Repeat each record word for word.

### PROVIDED MATERIAL
-------------------------

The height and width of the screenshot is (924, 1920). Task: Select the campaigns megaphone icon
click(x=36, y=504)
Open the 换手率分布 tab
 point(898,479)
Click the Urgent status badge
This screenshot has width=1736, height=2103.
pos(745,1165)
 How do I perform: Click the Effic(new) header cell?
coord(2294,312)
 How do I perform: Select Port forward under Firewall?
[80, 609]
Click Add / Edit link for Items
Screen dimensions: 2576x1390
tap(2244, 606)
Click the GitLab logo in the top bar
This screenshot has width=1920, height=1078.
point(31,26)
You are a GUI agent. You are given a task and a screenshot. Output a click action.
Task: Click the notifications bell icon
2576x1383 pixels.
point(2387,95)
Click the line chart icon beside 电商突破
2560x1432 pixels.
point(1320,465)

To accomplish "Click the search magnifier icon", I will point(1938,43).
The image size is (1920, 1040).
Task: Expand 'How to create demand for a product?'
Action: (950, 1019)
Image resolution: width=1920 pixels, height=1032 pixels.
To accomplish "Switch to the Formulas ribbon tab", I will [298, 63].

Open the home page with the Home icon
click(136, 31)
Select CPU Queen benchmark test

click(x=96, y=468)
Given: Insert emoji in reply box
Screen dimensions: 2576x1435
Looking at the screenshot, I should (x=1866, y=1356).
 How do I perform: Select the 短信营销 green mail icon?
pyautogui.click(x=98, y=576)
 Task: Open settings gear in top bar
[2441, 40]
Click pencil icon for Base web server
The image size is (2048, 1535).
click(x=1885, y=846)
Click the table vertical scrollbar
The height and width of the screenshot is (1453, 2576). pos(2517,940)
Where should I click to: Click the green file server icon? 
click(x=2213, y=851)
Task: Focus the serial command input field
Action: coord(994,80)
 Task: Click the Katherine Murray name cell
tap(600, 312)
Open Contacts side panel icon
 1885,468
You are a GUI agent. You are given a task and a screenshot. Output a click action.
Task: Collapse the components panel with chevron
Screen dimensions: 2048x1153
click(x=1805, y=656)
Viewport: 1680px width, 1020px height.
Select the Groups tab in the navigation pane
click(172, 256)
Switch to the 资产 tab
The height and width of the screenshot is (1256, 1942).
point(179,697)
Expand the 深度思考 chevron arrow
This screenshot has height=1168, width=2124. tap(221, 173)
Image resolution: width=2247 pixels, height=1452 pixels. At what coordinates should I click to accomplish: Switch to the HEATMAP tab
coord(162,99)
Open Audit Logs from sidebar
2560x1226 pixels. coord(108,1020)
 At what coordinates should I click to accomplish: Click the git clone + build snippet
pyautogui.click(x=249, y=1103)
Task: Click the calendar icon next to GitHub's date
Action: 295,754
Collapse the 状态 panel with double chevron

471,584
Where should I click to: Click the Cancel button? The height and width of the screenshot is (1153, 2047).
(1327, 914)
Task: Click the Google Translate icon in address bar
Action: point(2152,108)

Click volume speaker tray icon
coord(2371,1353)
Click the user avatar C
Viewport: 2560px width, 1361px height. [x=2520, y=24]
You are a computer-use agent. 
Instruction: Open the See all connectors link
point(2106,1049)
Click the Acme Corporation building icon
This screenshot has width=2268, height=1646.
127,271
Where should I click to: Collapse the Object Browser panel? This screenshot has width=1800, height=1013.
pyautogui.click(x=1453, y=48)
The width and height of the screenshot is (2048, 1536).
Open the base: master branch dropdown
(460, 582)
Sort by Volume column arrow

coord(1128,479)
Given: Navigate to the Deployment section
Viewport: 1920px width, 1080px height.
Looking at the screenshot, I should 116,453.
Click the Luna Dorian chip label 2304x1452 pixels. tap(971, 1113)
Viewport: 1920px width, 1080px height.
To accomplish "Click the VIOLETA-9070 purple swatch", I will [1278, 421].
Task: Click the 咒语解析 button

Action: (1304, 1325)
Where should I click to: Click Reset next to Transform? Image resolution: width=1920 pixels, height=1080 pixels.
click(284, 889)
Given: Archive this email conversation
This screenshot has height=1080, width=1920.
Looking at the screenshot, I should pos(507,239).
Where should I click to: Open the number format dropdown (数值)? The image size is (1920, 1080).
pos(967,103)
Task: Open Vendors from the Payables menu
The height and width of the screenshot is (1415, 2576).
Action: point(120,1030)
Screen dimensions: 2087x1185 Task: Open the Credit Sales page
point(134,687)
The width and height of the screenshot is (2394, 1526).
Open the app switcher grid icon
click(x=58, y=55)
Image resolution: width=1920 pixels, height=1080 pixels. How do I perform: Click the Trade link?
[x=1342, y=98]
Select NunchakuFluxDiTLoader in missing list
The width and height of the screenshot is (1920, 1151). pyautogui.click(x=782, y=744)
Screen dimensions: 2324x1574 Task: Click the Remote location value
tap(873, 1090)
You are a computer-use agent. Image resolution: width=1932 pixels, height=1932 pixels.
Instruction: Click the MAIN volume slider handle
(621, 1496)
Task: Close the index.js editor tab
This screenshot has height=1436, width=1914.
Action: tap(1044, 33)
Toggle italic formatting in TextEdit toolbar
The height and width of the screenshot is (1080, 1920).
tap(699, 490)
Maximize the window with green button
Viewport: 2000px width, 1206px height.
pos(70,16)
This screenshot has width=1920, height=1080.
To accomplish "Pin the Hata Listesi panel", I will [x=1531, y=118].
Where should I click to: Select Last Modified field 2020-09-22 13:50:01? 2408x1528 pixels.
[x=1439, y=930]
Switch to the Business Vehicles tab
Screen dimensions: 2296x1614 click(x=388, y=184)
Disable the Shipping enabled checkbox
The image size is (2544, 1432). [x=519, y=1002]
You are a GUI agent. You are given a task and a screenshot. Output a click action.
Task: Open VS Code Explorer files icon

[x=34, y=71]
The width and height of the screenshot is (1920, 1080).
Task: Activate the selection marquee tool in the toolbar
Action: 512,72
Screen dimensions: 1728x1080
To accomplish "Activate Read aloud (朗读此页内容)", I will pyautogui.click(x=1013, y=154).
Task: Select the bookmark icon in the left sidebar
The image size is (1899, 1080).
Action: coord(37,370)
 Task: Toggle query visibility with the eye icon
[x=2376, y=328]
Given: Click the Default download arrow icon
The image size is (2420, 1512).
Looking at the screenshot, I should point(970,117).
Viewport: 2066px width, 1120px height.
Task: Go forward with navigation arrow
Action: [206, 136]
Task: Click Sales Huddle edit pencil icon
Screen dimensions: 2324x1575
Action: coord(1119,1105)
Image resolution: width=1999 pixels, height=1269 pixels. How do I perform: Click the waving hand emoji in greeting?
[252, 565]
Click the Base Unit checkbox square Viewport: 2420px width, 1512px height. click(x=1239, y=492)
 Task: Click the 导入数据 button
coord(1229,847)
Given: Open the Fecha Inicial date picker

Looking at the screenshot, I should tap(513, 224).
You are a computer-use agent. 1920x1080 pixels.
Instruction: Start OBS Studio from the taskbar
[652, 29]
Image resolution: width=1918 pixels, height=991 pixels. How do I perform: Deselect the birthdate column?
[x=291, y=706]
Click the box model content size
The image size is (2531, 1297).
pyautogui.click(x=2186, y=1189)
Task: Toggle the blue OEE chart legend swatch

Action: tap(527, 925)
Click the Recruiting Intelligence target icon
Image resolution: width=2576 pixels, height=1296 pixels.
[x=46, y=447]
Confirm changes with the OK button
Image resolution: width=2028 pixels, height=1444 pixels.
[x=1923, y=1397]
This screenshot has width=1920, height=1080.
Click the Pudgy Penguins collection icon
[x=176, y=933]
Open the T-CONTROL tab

-------------------------

### RESULT OF THE TASK
The height and width of the screenshot is (924, 1920). Task: Select the campaigns megaphone icon
click(x=36, y=504)
Open the 换手率分布 tab
 point(898,479)
Click the Urgent status badge
This screenshot has width=1736, height=2103.
pos(745,1165)
 How do I perform: Click the Effic(new) header cell?
coord(2294,312)
 How do I perform: Select Port forward under Firewall?
[80, 609]
Click Add / Edit link for Items
Screen dimensions: 2576x1390
tap(2244, 606)
Click the GitLab logo in the top bar
This screenshot has width=1920, height=1078.
point(31,26)
You are a GUI agent. You are given a task and a screenshot. Output a click action.
Task: Click the notifications bell icon
2576x1383 pixels.
point(2387,95)
Click the line chart icon beside 电商突破
2560x1432 pixels.
point(1320,465)

To accomplish "Click the search magnifier icon", I will point(1938,43).
The image size is (1920, 1040).
Task: Expand 'How to create demand for a product?'
Action: (950, 1019)
Image resolution: width=1920 pixels, height=1032 pixels.
To accomplish "Switch to the Formulas ribbon tab", I will [298, 63].

Open the home page with the Home icon
click(136, 31)
Select CPU Queen benchmark test

click(x=96, y=468)
Given: Insert emoji in reply box
Screen dimensions: 2576x1435
Looking at the screenshot, I should (x=1866, y=1356).
 How do I perform: Select the 短信营销 green mail icon?
pyautogui.click(x=98, y=576)
 Task: Open settings gear in top bar
[2441, 40]
Click pencil icon for Base web server
The image size is (2048, 1535).
click(x=1885, y=846)
Click the table vertical scrollbar
The height and width of the screenshot is (1453, 2576). pos(2517,940)
Where should I click to: Click the green file server icon? 
click(x=2213, y=851)
Task: Focus the serial command input field
Action: coord(994,80)
 Task: Click the Katherine Murray name cell
tap(600, 312)
Open Contacts side panel icon
 1885,468
You are a GUI agent. You are given a task and a screenshot. Output a click action.
Task: Collapse the components panel with chevron
Screen dimensions: 2048x1153
click(x=1805, y=656)
Viewport: 1680px width, 1020px height.
Select the Groups tab in the navigation pane
click(172, 256)
Switch to the 资产 tab
The height and width of the screenshot is (1256, 1942).
point(179,697)
Expand the 深度思考 chevron arrow
This screenshot has height=1168, width=2124. tap(221, 173)
Image resolution: width=2247 pixels, height=1452 pixels. At what coordinates should I click to accomplish: Switch to the HEATMAP tab
coord(162,99)
Open Audit Logs from sidebar
2560x1226 pixels. coord(108,1020)
 At what coordinates should I click to accomplish: Click the git clone + build snippet
pyautogui.click(x=249, y=1103)
Task: Click the calendar icon next to GitHub's date
Action: 295,754
Collapse the 状态 panel with double chevron

471,584
Where should I click to: Click the Cancel button? The height and width of the screenshot is (1153, 2047).
(1327, 914)
Task: Click the Google Translate icon in address bar
Action: point(2152,108)

Click volume speaker tray icon
coord(2371,1353)
Click the user avatar C
Viewport: 2560px width, 1361px height. [x=2520, y=24]
You are a computer-use agent. 
Instruction: Open the See all connectors link
point(2106,1049)
Click the Acme Corporation building icon
This screenshot has width=2268, height=1646.
127,271
Where should I click to: Collapse the Object Browser panel? This screenshot has width=1800, height=1013.
pyautogui.click(x=1453, y=48)
The width and height of the screenshot is (2048, 1536).
Open the base: master branch dropdown
(460, 582)
Sort by Volume column arrow

coord(1128,479)
Given: Navigate to the Deployment section
Viewport: 1920px width, 1080px height.
Looking at the screenshot, I should 116,453.
Click the Luna Dorian chip label 2304x1452 pixels. tap(971, 1113)
Viewport: 1920px width, 1080px height.
To accomplish "Click the VIOLETA-9070 purple swatch", I will [1278, 421].
Task: Click the 咒语解析 button

Action: (1304, 1325)
Where should I click to: Click Reset next to Transform? Image resolution: width=1920 pixels, height=1080 pixels.
click(284, 889)
Given: Archive this email conversation
This screenshot has height=1080, width=1920.
Looking at the screenshot, I should pos(507,239).
Where should I click to: Open the number format dropdown (数值)? The image size is (1920, 1080).
pos(967,103)
Task: Open Vendors from the Payables menu
The height and width of the screenshot is (1415, 2576).
Action: point(120,1030)
Screen dimensions: 2087x1185 Task: Open the Credit Sales page
point(134,687)
The width and height of the screenshot is (2394, 1526).
Open the app switcher grid icon
click(x=58, y=55)
Image resolution: width=1920 pixels, height=1080 pixels. How do I perform: Click the Trade link?
[x=1342, y=98]
Select NunchakuFluxDiTLoader in missing list
The width and height of the screenshot is (1920, 1151). pyautogui.click(x=782, y=744)
Screen dimensions: 2324x1574 Task: Click the Remote location value
tap(873, 1090)
You are a computer-use agent. Image resolution: width=1932 pixels, height=1932 pixels.
Instruction: Click the MAIN volume slider handle
(621, 1496)
Task: Close the index.js editor tab
This screenshot has height=1436, width=1914.
Action: tap(1044, 33)
Toggle italic formatting in TextEdit toolbar
The height and width of the screenshot is (1080, 1920).
tap(699, 490)
Maximize the window with green button
Viewport: 2000px width, 1206px height.
pos(70,16)
This screenshot has width=1920, height=1080.
To accomplish "Pin the Hata Listesi panel", I will [x=1531, y=118].
Where should I click to: Select Last Modified field 2020-09-22 13:50:01? 2408x1528 pixels.
[x=1439, y=930]
Switch to the Business Vehicles tab
Screen dimensions: 2296x1614 click(x=388, y=184)
Disable the Shipping enabled checkbox
The image size is (2544, 1432). [x=519, y=1002]
You are a GUI agent. You are given a task and a screenshot. Output a click action.
Task: Open VS Code Explorer files icon

[x=34, y=71]
The width and height of the screenshot is (1920, 1080).
Task: Activate the selection marquee tool in the toolbar
Action: 512,72
Screen dimensions: 1728x1080
To accomplish "Activate Read aloud (朗读此页内容)", I will pyautogui.click(x=1013, y=154).
Task: Select the bookmark icon in the left sidebar
The image size is (1899, 1080).
Action: coord(37,370)
 Task: Toggle query visibility with the eye icon
[x=2376, y=328]
Given: Click the Default download arrow icon
The image size is (2420, 1512).
Looking at the screenshot, I should point(970,117).
Viewport: 2066px width, 1120px height.
Task: Go forward with navigation arrow
Action: [206, 136]
Task: Click Sales Huddle edit pencil icon
Screen dimensions: 2324x1575
Action: coord(1119,1105)
Image resolution: width=1999 pixels, height=1269 pixels. How do I perform: Click the waving hand emoji in greeting?
[252, 565]
Click the Base Unit checkbox square Viewport: 2420px width, 1512px height. click(x=1239, y=492)
 Task: Click the 导入数据 button
coord(1229,847)
Given: Open the Fecha Inicial date picker

Looking at the screenshot, I should tap(513, 224).
You are a computer-use agent. 1920x1080 pixels.
Instruction: Start OBS Studio from the taskbar
[652, 29]
Image resolution: width=1918 pixels, height=991 pixels. How do I perform: Deselect the birthdate column?
[x=291, y=706]
Click the box model content size
The image size is (2531, 1297).
pyautogui.click(x=2186, y=1189)
Task: Toggle the blue OEE chart legend swatch

Action: tap(527, 925)
Click the Recruiting Intelligence target icon
Image resolution: width=2576 pixels, height=1296 pixels.
[x=46, y=447]
Confirm changes with the OK button
Image resolution: width=2028 pixels, height=1444 pixels.
[x=1923, y=1397]
This screenshot has width=1920, height=1080.
Click the Pudgy Penguins collection icon
[x=176, y=933]
Open the T-CONTROL tab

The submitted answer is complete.